HAVANA (Reuters) - Cuba's Central Bank on Friday lashed out against a "vulture fund" seeking to cash in on unpaid government debt lingering from the era of former leader Fidel Castro, calling illegitimate its claims against the Communist-run island in a London court.
CRF I Ltd, an investor in defaulted Cuban sovereign debt since 2009, filed the case in Britain's High Court after Havana refused a debt relief offer made by CRF and some other bond holders back in 2018.
Such firms, described as "vulture funds" by the Cuban Central Bank, typically purchase distressed or defaulted debt then sue in international courts to get paid in full.
Cuba's Central Bank (BNC) said in a statement on Friday it does not recognize CRF as a creditor.
"CRF is not a creditor of the BNC or of Cuba and never has been," the Central Bank superintendent said.
CRF could not immediately be reached for comment on Friday.

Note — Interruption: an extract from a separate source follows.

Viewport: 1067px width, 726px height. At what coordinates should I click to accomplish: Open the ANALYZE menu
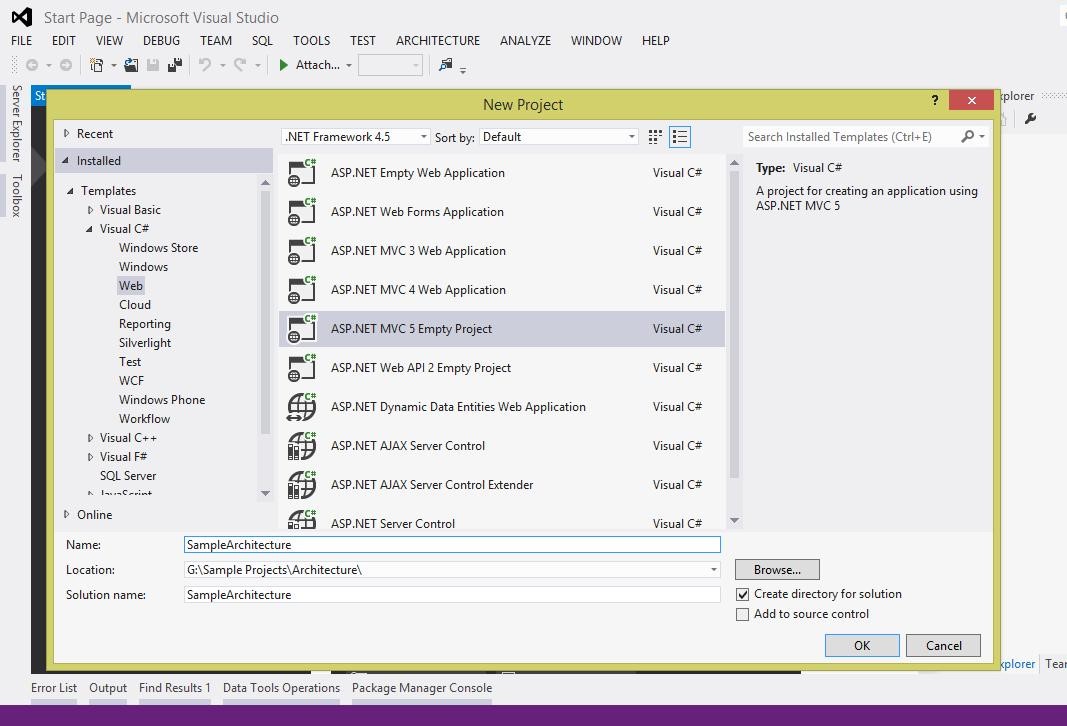(x=525, y=41)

The firm claims Cuba owes it 72 million euros in debt in proceedings currently under way in the London court, according to the Central Bank statement.

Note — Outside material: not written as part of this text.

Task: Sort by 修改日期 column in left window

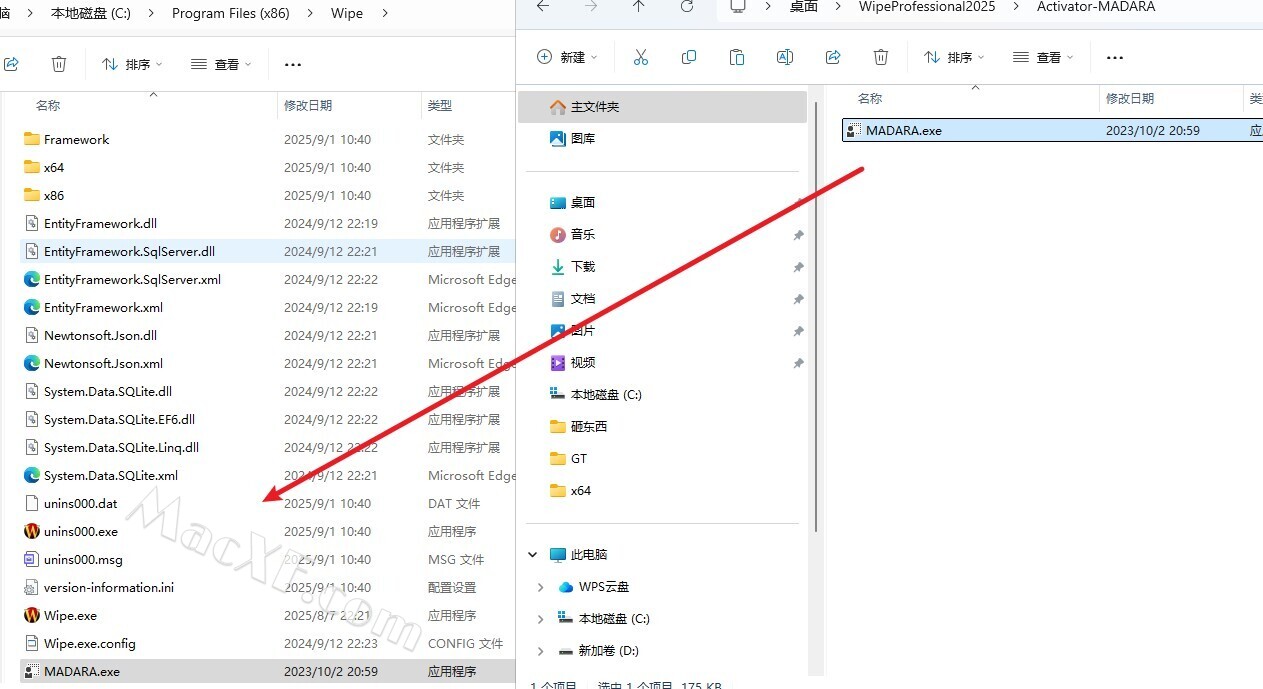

The case will be closely watched by Cuba's creditors, some of whom have struggled to recoup loans as the country wrestles with a dire economic crisis made worse by the coronavirus pandemic and restrictions put in place by former U.S. president President Donald Trump.
"The BNC and Cuba have never ignored their debts and have always maintained their interest in negotiating with their legitimate creditors," the bank said in its statement.
Other Latin American nations, most notably Argentina, have fought prolonged court and political battles for years to settle with so-called vulture funds.